▶ _DATASET CONTENT_
════════════════════

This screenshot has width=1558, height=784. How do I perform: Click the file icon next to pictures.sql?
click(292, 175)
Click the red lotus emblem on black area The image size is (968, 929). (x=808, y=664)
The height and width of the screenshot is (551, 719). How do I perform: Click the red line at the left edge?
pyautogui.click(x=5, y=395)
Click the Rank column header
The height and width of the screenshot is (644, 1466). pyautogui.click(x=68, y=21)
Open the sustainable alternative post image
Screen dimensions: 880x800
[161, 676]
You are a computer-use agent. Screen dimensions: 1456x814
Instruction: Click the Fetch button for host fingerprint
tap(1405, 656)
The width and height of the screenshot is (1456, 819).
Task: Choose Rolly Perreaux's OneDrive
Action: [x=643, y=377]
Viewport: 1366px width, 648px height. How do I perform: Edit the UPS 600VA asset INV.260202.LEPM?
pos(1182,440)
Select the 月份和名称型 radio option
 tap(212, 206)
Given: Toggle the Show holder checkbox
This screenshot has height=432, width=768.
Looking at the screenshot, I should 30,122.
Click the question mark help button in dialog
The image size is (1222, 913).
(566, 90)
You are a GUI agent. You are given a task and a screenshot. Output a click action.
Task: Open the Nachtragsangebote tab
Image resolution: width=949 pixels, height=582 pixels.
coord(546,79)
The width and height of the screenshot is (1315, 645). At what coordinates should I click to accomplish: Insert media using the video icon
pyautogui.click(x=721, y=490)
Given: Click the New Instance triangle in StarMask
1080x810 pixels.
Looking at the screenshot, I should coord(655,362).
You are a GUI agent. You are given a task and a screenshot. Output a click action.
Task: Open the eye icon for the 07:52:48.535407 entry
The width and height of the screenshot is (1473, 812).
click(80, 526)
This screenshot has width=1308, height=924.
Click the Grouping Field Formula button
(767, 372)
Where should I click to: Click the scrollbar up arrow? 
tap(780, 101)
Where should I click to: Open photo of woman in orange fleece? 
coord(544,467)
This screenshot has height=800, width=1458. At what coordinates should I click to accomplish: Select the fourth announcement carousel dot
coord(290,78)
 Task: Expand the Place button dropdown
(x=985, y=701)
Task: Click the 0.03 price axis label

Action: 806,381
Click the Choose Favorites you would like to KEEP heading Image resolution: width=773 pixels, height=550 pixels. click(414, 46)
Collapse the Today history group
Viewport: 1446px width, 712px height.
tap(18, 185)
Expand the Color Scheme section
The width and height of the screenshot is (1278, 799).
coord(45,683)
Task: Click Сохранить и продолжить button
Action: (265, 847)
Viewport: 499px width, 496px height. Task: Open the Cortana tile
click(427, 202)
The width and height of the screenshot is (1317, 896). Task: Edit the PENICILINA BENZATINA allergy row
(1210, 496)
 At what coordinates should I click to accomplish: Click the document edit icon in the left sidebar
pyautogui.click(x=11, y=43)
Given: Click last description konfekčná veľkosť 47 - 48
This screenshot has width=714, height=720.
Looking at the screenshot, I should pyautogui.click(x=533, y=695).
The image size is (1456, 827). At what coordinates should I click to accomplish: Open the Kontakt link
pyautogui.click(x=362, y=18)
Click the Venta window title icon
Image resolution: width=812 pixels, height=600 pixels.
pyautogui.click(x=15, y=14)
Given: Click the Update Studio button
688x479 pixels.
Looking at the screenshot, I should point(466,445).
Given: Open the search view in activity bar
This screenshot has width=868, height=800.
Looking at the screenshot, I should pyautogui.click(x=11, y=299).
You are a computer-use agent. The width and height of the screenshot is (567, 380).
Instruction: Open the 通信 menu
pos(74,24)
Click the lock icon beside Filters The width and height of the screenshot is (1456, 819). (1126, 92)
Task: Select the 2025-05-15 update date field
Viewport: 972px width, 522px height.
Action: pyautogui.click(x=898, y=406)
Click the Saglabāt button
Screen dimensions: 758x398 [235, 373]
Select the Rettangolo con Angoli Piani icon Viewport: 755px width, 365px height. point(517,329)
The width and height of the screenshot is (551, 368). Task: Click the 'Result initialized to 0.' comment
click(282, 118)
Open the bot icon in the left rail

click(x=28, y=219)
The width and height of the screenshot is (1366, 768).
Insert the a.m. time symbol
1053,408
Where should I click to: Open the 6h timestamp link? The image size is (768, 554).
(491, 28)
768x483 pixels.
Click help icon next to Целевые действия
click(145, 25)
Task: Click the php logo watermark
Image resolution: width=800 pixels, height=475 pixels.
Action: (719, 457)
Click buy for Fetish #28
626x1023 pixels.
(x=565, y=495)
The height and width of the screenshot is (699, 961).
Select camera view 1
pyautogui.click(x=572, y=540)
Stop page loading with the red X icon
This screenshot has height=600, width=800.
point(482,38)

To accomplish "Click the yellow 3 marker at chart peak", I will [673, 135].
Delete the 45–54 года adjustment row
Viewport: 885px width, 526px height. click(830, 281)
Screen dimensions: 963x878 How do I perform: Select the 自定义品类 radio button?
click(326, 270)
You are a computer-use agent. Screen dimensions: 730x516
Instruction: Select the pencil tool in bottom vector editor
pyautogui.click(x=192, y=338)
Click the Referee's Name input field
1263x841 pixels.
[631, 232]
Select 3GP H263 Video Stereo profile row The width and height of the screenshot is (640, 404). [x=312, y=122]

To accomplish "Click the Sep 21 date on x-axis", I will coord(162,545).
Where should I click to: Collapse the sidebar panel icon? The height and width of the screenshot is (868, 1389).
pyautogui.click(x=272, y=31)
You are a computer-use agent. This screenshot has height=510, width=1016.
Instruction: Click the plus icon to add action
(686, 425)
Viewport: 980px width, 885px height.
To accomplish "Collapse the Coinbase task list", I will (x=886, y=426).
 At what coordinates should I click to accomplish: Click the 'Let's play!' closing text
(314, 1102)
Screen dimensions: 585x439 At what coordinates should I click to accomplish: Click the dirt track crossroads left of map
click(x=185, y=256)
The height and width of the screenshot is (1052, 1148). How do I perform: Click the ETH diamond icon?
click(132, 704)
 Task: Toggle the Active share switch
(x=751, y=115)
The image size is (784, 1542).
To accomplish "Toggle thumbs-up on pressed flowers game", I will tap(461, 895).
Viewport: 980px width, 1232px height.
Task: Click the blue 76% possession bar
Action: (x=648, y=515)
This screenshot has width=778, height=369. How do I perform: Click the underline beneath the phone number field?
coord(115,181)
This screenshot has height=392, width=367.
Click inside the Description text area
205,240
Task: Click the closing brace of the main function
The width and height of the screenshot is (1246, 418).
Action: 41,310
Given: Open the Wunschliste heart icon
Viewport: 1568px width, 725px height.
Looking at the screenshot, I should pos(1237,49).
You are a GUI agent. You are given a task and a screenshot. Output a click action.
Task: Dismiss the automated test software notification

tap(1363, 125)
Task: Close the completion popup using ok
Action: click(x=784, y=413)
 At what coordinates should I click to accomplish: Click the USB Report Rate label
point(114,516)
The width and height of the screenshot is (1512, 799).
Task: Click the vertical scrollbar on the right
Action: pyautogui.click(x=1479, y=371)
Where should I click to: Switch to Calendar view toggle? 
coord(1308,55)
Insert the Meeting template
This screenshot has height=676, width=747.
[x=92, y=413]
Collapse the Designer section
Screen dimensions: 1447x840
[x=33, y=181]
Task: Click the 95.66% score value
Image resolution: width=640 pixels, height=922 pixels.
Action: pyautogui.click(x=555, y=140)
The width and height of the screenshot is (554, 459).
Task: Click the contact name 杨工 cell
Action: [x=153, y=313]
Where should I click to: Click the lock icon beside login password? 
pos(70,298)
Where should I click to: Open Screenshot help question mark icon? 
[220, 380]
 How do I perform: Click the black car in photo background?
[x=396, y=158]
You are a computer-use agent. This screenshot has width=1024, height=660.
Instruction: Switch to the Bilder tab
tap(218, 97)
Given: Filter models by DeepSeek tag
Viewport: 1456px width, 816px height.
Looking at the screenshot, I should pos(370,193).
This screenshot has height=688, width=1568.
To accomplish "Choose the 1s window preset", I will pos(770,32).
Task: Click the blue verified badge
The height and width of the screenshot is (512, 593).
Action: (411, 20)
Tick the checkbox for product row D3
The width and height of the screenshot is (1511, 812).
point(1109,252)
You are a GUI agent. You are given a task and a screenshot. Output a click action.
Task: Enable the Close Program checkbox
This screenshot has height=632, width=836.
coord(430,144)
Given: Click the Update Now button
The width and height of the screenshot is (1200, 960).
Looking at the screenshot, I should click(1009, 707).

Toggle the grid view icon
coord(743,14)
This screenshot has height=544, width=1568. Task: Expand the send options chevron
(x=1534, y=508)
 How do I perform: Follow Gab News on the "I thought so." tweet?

════════════════════

▶ _WHAT YOU SHOULD DO_
Extract the material from the line with "768x483 pixels." up to and including the line with "pyautogui.click(x=192, y=338)", reproducing each line verbatim.

▶ _THE RESPONSE_
768x483 pixels.
Click help icon next to Целевые действия
click(145, 25)
Task: Click the php logo watermark
Image resolution: width=800 pixels, height=475 pixels.
Action: (719, 457)
Click buy for Fetish #28
626x1023 pixels.
(x=565, y=495)
The height and width of the screenshot is (699, 961).
Select camera view 1
pyautogui.click(x=572, y=540)
Stop page loading with the red X icon
This screenshot has height=600, width=800.
point(482,38)

To accomplish "Click the yellow 3 marker at chart peak", I will [673, 135].
Delete the 45–54 года adjustment row
Viewport: 885px width, 526px height. click(830, 281)
Screen dimensions: 963x878 How do I perform: Select the 自定义品类 radio button?
click(326, 270)
You are a computer-use agent. Screen dimensions: 730x516
Instruction: Select the pencil tool in bottom vector editor
pyautogui.click(x=192, y=338)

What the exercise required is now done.